Figure 5
White Space. Next to content, the exhibitor’s most valuable tool is “white space”—those unoccupied areas of his display panels. Crowded, busy panels on which materials and text fill every inch of space are a hallmark of the amateur. Worse, they defeat their purpose, for viewers usually take one hurried glance, decide that understanding so cluttered an exhibit would be a chore, and move on to simpler displays. (As a rule of thumb, approximately 40% of your available display space should be occupied by absolutely nothing!)
Organization. Just as you organize words into sentences and paragraphs, your exhibit elements (textual and visual) should be organized into groups and subgroups. (See Figures [1] and [2].) Here again the “feature” technique may be employed. For example, if you are displaying several similar specimens you may emphasize the most unusual one by placing it on a raised or differently-colored background as shown in [Figure 7].
Figure 6
Figure 7
Apparatus. Amateur exhibitors sometimes get carried away with enthusiasm for large arrays of mechanical apparatus which are both unnecessary and confusing. If your project involved development of a unique piece of equipment, consider whether you can display it alone, without the entire assembly into which it fits.
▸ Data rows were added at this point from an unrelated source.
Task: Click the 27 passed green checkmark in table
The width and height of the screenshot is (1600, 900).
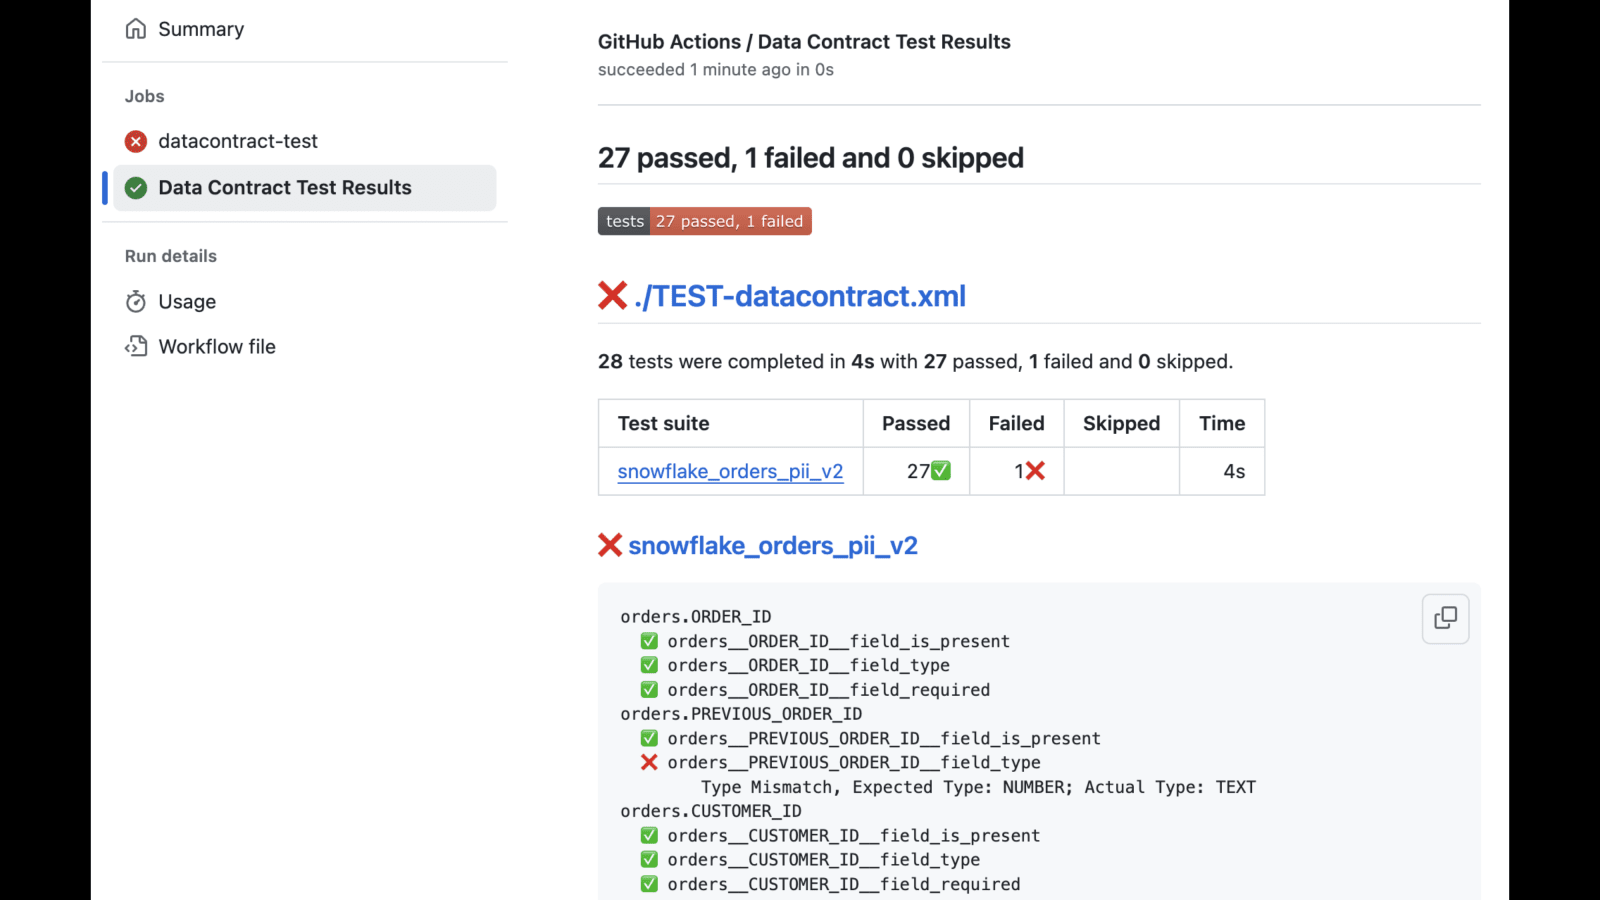Action: coord(941,471)
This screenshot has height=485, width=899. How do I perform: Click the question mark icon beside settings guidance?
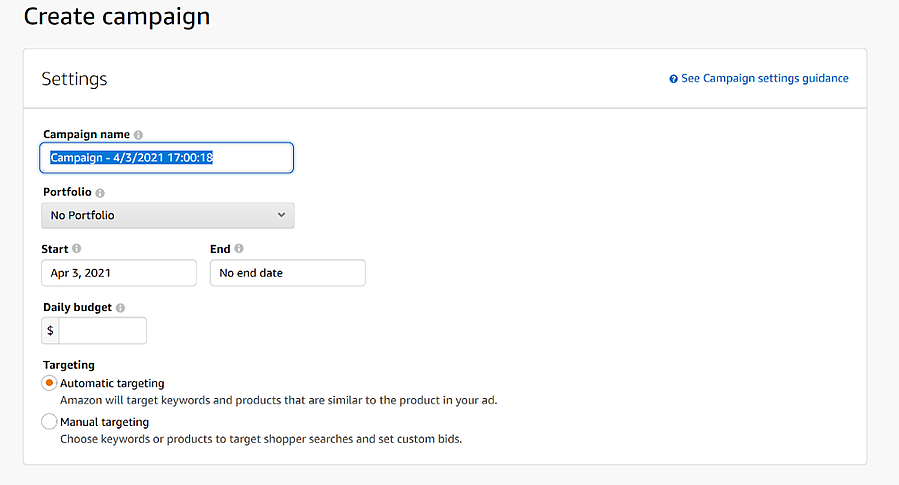point(674,79)
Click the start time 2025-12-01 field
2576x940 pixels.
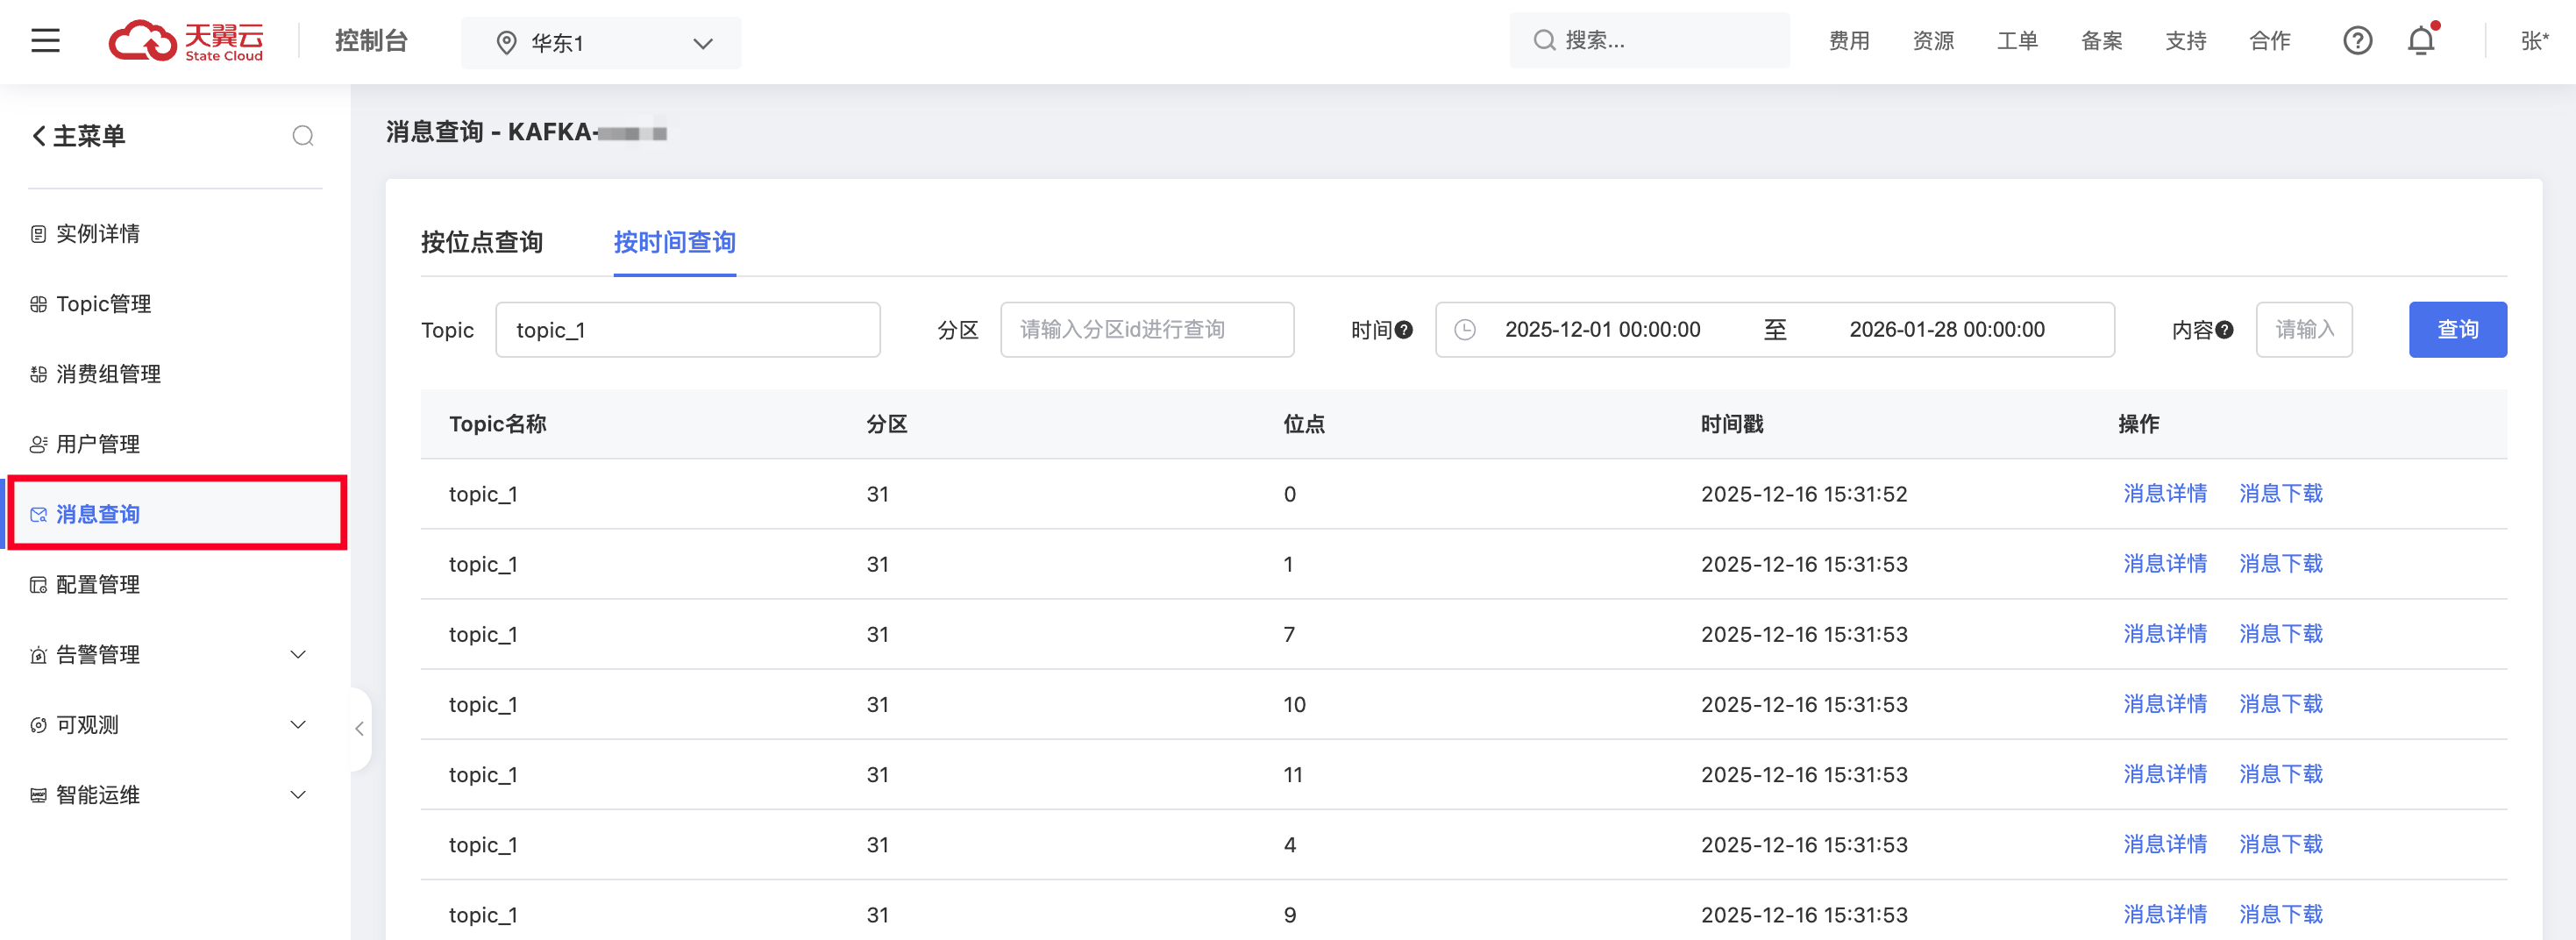pyautogui.click(x=1602, y=330)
Sometimes this can be done by displaying the featured part alongside a drawing or photograph of the complete assembly, as in [Figure 4]. Again, keep details to a minimum; leave them in the project report.
Mechanical movement. Usually motion in a science fair exhibit is called for only when there is a clear need for it. Thus it is logical to use a turntable to revolve different fluorescing mineral specimens under “black light”, or to present successive radioactive ore specimens to a Geiger-counter probe. But to use such a turntable to present a series of photographs would probably be unnecessarily contrived. Usually you may spend your efforts better on sound content, clean design, and clear text than on mechanical gimmicks.